High pressure effects on La(O,F)BiS$_{\mathrm{2}}$ single crystal using diamond anvil cell with dual-probe diamond electrodes

TL;DR

This study investigates how high pressure affects the electrical transport and vibrational properties of La(O,F)BiS$_{ ext{2}}$ single crystals using a novel diamond anvil cell with dual-probe electrodes, revealing a decrease in transition temperature and phonon hardening.

Contribution

Introduces a new diamond anvil cell with dual-probe electrodes for measuring electrical properties of La(O,F)BiS$_{ ext{2}}$ under high pressure, providing new insights into its superconducting behavior.

Findings

Transition temperature decreases linearly with pressure.

Phonon modes harden under high pressure.

Electrical transport properties were successfully measured at low temperature.

Abstract

The high-pressure phase of La(O,F)BiS$_{\mathrm{2}}$ exhibits the highest transition temperature among all the BiS$_{\mathrm{2}}$-based superconductors.

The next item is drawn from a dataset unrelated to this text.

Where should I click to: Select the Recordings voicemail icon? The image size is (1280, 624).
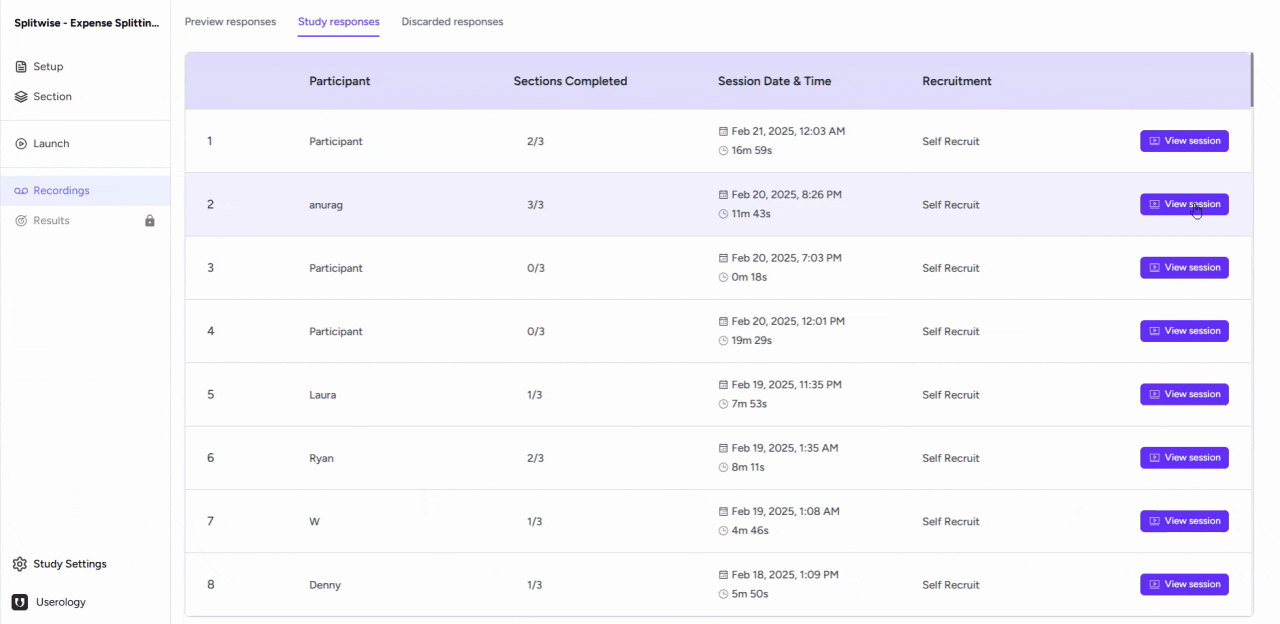click(x=21, y=190)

Various studies, such as investigation of isotope effects, have been conducted to explain its superconducting mechanism. However, there are very few reports on the electrical transport properties and vibration modes of single crystalline La(O,F)BiS$_{\mathrm{2}}$ under high pressure. In this study, we developed a diamond anvil cell with dual-probe diamond electrodes to measure the electrical transport properties of La(O,F)BiS$_{\mathrm{2}}$ single crystal and Pb as a manometer at low temperature. Using the developed system, a linear decrease in the transition temperature and phonon hardening was observed under the application of pressure on La(O,F)BiS$_{\mathrm{2}}$ single crystal.